Experiencia: Burgos, Atalaya Intercultural

Compartiendo la vida con pacientes discapacitados y ancianas de la casa de las Hermanas Hospitalarias del Sagrado Corazón de Jesús.
El Magis para mí fue el encuentro con mi Padre al otro lado del Atlántico, donde la historia se liga y se sigue construyendo, fue el encuentro con el amor primero en el corazón del mundo, el corazón de cada uno.
En Loyola comenzó la maravilla al encontrar en la diversidad de rostros y lenguas, la igualdad que nos une; compartir la alegría, los sitios de descanso, contemplar la montaña, imaginar los pasos de Iñigo en aquel lugar, fueron tocando profundamente el corazón. Fue un momento de gustar nuestra cultura, de gustar la de los otros, de aplaudir el canto y el baile, de superar poco a poco las barreras del lenguaje por el deseo de compartir aunque fuera un poco.
Ya en Burgos, en la experiencia elegida para Magis, lo nuevo continuó, ahora la convivencia diaria con polacos, belgas, mexicanos, españoles, un colombiano y un rumano, debía ser más estrecha; los buenos días, pásame el agua o la ensalada, el compartir...todo esto, de ser posible hablando inglés, significó un nuevo reto, requirió romper las barreras nuevamente y creo que todos lo logramos, hicimos una pequeña familia esa semana.
Directamente la experiencia con las Hermanas Hospitalarias que cuidan de niños discapacitados y de ancianos, fue especialmente significativa para mí, pues de inicio al ir recorriendo la ciudad cada mañana para llegar al hospital, Elvira, nuestra coordinadora de experiencia, nos mostraba las maravillas medievales de Burgos, su hermosa catedral, demás iglesias e historia, me sentía afortunada. Pero al llegar al hospital y entablar el lenguaje de la cercanía con quienes a su edad han vivido todo, o quienes sin hablar o moverse, con la mirada te expresan todo lo que son y lo que desean, no encuentro monumento o catedral más hermosa que aquel hospital de Burgos.
Todo esto me llevó a Madrid a la JMJ, con el corazón lleno y revuelto de experiencias, deseando un espacio personal para intentar acomodar los sentimientos; me dí algunos momentos, pero en el mar de gente, la ciudad, las miles de banderas, los saludos, la historia, los monumentos, la fe reunida en un solo lugar, me descubrí nuevamente siendo con los demás, deseando ser realmente comunidad con el otro a pesar de lo difícil que esto puede ser.

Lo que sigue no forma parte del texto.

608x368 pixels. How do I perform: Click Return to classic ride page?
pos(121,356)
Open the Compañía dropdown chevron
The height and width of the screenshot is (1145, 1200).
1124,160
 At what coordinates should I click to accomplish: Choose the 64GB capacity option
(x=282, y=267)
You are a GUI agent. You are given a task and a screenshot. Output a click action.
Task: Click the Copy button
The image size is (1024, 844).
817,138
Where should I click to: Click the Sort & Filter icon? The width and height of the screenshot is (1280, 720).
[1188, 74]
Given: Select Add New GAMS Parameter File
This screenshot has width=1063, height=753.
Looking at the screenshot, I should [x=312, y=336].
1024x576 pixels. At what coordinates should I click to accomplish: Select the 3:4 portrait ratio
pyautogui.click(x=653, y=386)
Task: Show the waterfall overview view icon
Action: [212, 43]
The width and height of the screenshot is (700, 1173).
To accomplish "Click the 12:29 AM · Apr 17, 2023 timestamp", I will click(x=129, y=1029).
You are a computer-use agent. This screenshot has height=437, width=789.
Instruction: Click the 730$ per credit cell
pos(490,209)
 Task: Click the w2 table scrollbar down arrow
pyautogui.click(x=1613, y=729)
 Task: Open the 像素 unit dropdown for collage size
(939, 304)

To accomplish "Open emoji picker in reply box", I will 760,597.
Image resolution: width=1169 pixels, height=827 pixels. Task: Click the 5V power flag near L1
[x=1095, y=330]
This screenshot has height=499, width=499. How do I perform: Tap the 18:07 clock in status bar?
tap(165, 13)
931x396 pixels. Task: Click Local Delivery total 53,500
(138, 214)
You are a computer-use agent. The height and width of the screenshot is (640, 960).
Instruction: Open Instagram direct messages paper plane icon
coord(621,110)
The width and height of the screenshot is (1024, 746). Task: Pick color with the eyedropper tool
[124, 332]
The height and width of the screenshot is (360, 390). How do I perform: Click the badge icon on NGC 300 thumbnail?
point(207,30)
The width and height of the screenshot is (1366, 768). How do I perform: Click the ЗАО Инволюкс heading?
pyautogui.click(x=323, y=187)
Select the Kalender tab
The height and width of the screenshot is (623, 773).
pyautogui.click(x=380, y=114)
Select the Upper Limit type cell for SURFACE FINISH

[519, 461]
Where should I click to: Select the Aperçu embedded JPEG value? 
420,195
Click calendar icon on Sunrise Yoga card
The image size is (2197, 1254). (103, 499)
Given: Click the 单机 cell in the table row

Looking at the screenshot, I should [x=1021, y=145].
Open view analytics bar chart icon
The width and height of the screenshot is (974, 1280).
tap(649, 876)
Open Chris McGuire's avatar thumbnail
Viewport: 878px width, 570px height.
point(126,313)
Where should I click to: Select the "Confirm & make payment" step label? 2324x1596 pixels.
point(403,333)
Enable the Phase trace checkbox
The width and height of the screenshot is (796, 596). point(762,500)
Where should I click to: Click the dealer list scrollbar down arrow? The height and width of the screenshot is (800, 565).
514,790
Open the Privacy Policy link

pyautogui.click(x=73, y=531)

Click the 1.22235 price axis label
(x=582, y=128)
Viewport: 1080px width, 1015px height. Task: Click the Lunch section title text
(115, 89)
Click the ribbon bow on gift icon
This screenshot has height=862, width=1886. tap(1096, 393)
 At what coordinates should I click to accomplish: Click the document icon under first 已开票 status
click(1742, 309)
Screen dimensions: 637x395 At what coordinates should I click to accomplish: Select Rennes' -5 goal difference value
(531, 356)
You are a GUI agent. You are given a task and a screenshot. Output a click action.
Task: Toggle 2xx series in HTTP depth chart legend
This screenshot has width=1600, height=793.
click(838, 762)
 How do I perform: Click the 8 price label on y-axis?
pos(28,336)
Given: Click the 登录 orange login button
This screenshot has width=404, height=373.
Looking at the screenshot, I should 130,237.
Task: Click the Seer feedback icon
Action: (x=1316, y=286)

Reconciliada con España por el amor recibido en sus rincones, sintiéndome hija muy amada de mi Padre, puedo sentir que voy con Cristo en el corazón del mundo, pues Él va en el corazón de cada persona de cualquier parte del mundo. Ahora para ir siempre al Magis, continuaré caminando hasta que por gracia las manos estén arrugadas de entregarse, los pies cansados de acompañar, los ojos vueltos una verdadera ventana del alma y el corazón siempre dispuesto a amar hasta el final.